Self-reported stress was also found to especially increase in communities with a higher concentration of active-duty and reserve military members and among higher educated groups. The increase in stress following 9/11 was found to account for all of the increase in smoking.

“This study provides the first unbiased estimate of the effect of stress on smoking, and the finding that there was such a big increase in smoking nationwide, seemingly due to one event, is extraordinary and surprising,” says Pesko. “It sheds light on a hidden cost of terrorism.”

He continues, “There is a consensus in the research community that stress is a very large motivator for individuals to use substances, but this has not really been studied very thoroughly.”

Pesko examined the two domestic terrorist attacks and data from the Behavioral Risk Factor Surveillance System, which tracks annual rates of risky personal behavior across the nation.  Since the same questions are asked yearly, responses can be compared over time, Pesko says. He examined self-reported days of stress and what he considers to be a bona fide stress response – whether former smokers begin smoking again.

 “I was really surprised to find that former smokers across the nation resumed their old habit,” Pesko says. “I was expecting to see impacts just in the New York City area – or, at most, the tri-state area.”

He estimated the cost to government of 9/11-induced smoking at $530 million to $830 million, and potentially higher if the smoking continued beyond 2003. These figures represent changes in the use of Medicare and Medicaid, productivity losses associated to illness from smoking and decreased tax revenue linked to lost work.
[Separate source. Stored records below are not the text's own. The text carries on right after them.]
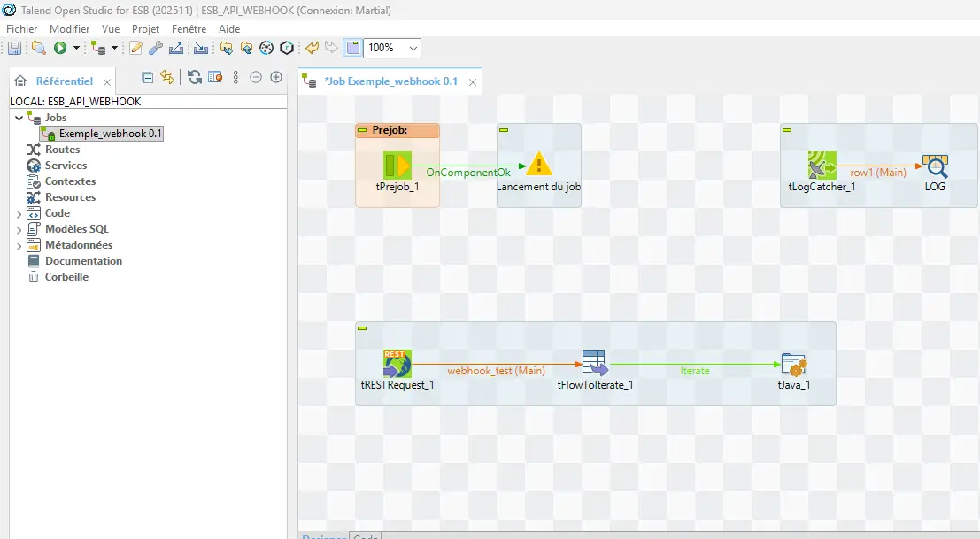Select the tLogCatcher_1 component
This screenshot has width=980, height=539.
(822, 164)
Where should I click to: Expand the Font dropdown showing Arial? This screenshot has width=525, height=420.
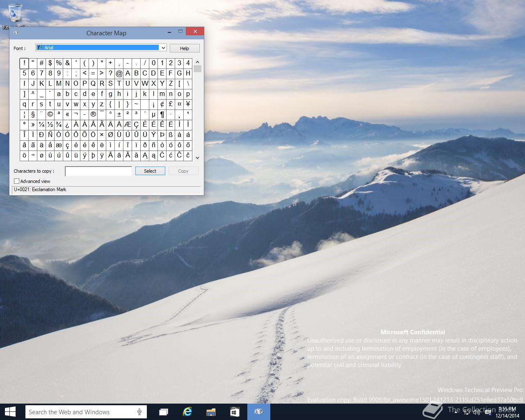tap(101, 48)
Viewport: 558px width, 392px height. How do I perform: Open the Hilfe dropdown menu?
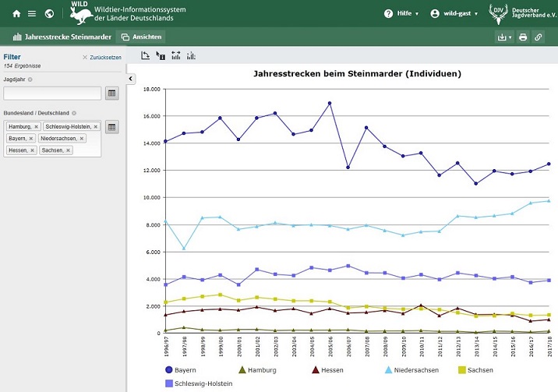(401, 13)
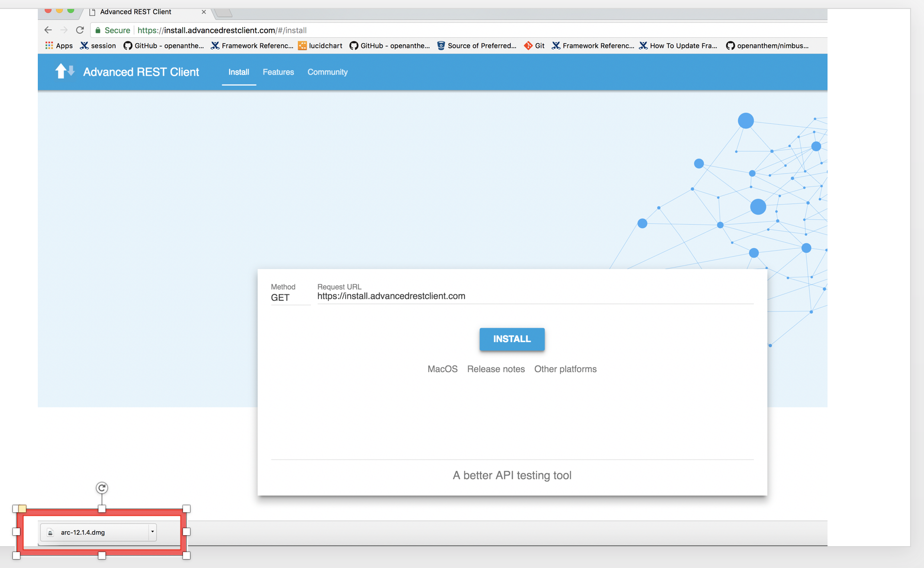Open the Git bookmark

pos(534,46)
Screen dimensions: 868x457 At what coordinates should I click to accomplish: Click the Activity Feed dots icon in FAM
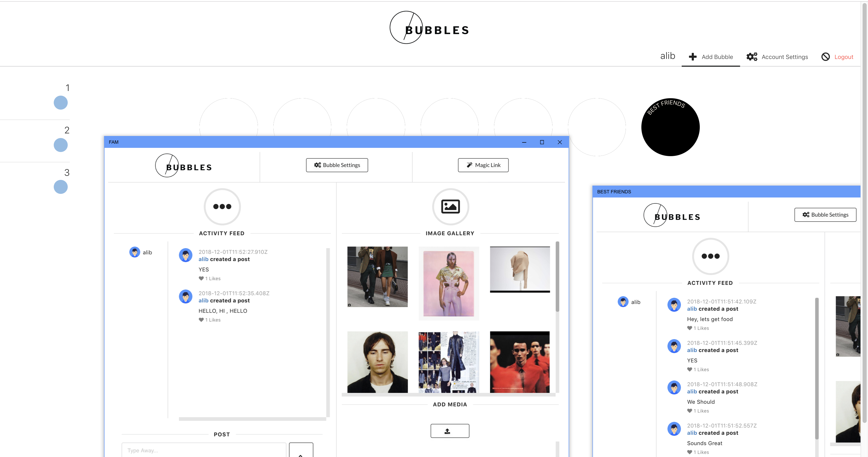click(222, 207)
The figure also takes into account increased tax revenue from cigarette purchases. The study findings suggest a potential public health response to future stress-inducing events, says Pesko. One possibility would be programs that offer free nicotine replacement therapy soon after the events, he suggests. “Another strategy would be to alert health professionals to do more substance abuse screening during regular medical appointments following terrorist attacks, or any such event that is likely to stress the nation,” he says.